If you’re a long-time reader of IT Pro, you’ll know that we’re huge fans of the Raspberry Pi series. The little PC has been going from strength to strength since its launch in 2012, with new form factors including industrial compute modules and even-smaller miniature versions extending the lineup.

The company has now added another spin-off device to its range in the form of the Raspberry Pi 400 - a device which the company hopes will help it break into the business world, as well as serving its core education market.

Raspberry Pi 400 review: Design

Unusually for a Raspberry Pi device, the 400 isn’t supplied as a bare-bones board. Instead, the computer itself is hidden away inside the body of the official Raspberry Pi keyboard, with the ports exposed along the back of the casing; simply plug it in, connect it to a monitor, and you’re good to go.

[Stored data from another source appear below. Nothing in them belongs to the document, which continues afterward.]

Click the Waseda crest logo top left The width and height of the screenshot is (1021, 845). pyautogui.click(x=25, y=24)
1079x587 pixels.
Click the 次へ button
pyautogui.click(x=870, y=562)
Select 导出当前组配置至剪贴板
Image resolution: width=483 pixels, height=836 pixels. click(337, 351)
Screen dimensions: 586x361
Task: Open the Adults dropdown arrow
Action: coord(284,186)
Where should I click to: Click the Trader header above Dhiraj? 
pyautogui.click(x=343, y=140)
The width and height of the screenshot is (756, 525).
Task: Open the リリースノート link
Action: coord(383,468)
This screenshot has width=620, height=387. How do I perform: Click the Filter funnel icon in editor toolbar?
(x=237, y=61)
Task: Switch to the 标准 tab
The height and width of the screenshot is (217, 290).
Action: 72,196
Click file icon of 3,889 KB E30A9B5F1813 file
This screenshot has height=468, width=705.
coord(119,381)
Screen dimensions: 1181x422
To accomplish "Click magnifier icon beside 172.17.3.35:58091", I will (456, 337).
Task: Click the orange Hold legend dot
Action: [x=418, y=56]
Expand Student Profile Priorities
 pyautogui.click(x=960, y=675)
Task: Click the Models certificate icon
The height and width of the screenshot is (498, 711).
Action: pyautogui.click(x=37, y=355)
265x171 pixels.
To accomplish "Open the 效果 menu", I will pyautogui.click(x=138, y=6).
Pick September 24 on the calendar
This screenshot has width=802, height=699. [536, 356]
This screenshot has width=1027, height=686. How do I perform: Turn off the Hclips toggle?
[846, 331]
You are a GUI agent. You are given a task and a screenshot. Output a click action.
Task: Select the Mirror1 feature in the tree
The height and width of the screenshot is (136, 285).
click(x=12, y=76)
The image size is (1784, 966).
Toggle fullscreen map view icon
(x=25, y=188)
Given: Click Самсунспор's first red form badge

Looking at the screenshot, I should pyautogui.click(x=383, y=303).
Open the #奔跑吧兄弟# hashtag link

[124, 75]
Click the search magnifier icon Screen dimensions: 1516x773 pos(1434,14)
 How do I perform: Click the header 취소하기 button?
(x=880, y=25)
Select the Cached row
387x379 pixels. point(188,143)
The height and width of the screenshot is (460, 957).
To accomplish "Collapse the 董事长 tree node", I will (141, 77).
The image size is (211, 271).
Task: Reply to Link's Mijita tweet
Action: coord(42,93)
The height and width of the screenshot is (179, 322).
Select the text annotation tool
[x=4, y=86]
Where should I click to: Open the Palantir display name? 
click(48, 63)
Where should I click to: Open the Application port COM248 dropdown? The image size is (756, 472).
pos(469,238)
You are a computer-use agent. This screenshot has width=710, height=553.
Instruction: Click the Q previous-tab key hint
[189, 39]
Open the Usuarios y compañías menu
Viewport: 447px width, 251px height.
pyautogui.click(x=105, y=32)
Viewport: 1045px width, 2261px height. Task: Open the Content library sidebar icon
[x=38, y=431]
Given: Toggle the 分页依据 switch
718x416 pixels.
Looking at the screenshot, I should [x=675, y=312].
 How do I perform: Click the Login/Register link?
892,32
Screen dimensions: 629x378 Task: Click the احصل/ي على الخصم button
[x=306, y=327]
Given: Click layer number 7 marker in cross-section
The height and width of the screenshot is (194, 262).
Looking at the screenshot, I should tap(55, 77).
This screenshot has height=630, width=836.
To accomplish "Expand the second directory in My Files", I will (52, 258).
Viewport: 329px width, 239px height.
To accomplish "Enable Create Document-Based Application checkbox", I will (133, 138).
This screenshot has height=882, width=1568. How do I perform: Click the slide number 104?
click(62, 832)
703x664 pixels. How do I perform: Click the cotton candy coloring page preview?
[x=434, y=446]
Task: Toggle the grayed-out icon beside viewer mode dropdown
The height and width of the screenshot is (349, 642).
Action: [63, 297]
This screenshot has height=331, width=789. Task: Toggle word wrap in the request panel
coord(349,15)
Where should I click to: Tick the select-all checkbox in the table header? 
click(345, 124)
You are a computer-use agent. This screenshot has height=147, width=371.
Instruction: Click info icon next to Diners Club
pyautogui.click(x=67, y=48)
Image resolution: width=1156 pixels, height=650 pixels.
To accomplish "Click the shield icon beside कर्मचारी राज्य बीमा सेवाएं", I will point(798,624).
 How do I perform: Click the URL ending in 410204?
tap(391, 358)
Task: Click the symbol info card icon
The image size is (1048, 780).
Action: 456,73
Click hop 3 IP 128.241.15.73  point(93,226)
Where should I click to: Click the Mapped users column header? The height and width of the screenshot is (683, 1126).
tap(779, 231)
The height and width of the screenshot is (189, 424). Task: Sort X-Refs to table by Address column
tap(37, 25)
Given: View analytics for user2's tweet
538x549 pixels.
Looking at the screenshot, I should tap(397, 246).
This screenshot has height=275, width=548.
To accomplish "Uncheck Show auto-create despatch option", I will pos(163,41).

This makes it more portable than ever before; with a footprint of just 286 × 122mm, a 384g weight and measuring 23mm thick, it’s small enough to slip into a bag and take on the road. While it’s still not quite as portable as a laptop, it’s the best on-the-go desktop you’ll find.

The 400 is a marked departure for the Pi family, not least because for the first time, the board itself is not accessible. All the relevant ports (including the Pi’s 40 trademark GPIO pins) are still accessible, but there’s no screws to disassemble the keyboard and get at the Pi inside. You can buy it either as just the core machine for $70, or as a full $100 kit, including the Pi 400, all the cabling and accessories you’ll need to get going, and the official Raspberry Pi starter guide.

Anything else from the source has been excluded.